15. Desconhece-se o "quantum" depositado, se houve entregas de montantes, se tal valor oscilou face a levantamentos, se houve ganhos aos jogos, debruçando-se o Parecer a pág. 35 com mais detalhe.
16. Se por um lado, os Autores defendem um depósito de fichas de jogo, inicialmente depositadas junto da 2.ª Ré, a 2.ª Ré, por seu turno, refere que o referido "depósito" servia o propósito de "investimento", pagando uma taxa de juros mensal de 3%.
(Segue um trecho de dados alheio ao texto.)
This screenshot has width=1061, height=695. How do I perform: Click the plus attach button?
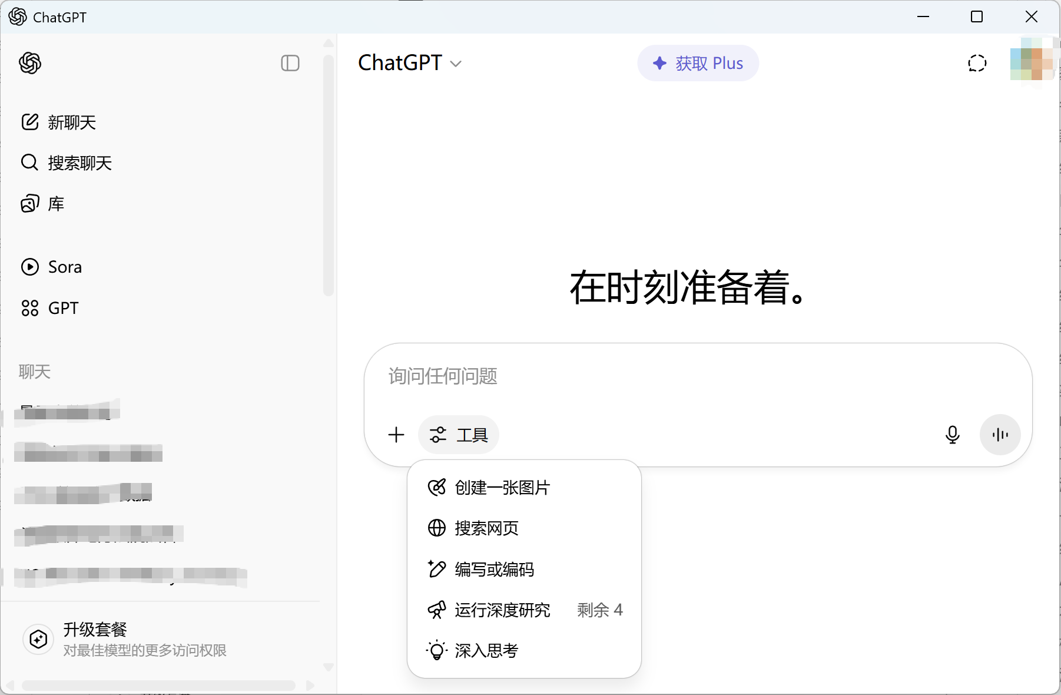396,435
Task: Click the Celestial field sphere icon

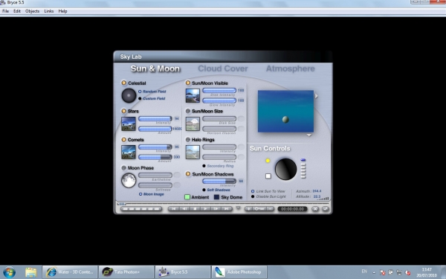Action: pos(129,95)
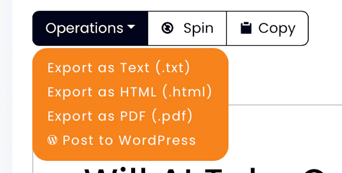Click the "(.txt)" extension text
The width and height of the screenshot is (342, 173).
point(172,68)
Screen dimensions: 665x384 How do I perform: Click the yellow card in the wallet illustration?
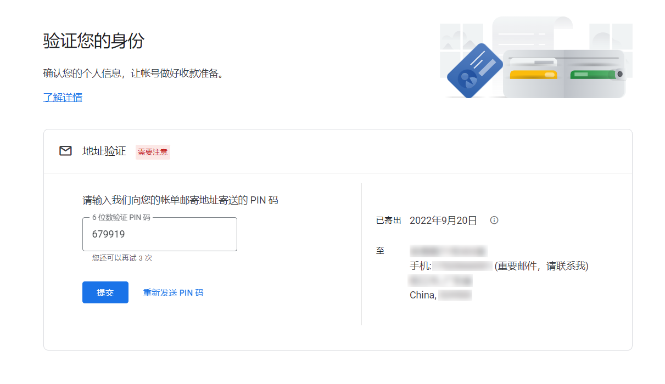pos(533,75)
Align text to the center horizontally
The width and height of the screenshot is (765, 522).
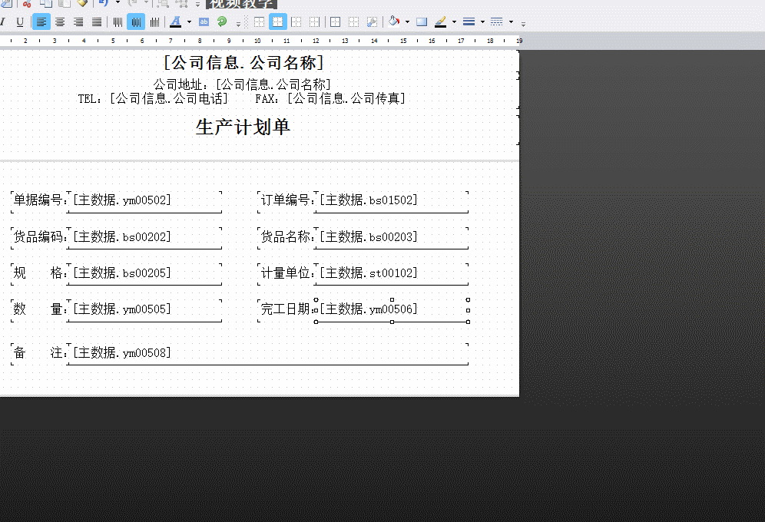click(60, 21)
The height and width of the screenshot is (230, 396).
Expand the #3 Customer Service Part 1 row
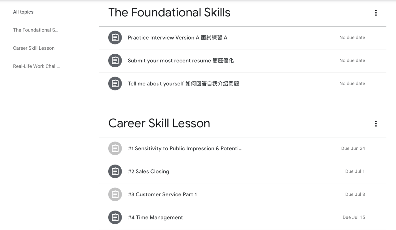(x=217, y=194)
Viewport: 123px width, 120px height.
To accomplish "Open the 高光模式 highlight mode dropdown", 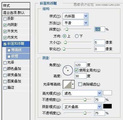I will pos(82,93).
17. O acórdão recorrido confirmou a sentença proferida pelo Tribunal Judicial de Base, e já havia sido entendido que, relativamente à finalidade dos depósitos as versões não eram coincidentes, mas, mesmo assim, e caindo em contradição, foi aplicado o regime do contrato de depósito.
18. Não só não foram carreados para os autos elementos que preencham a hipótese do contrato de depósito, como não se tentou perceber outras explicações que poderia estar na base das relações entre Autores e 2.ª Ré, tais como, empréstimo, e associação em participação, poderiam estar na base das relações entre 2.ª Ré e 1.ª Ré. E assim, só nos resta a entrega de fundos!
19. Como referido, do douto Parecer a fls. 38, a distinção entre empréstimo e depósito acontece através de qual o interesse prosseguido com a entrega dos fundos, mas sem se saber quem beneficiava desta entrega de fundos, não se pode fazer uma qualificação segura.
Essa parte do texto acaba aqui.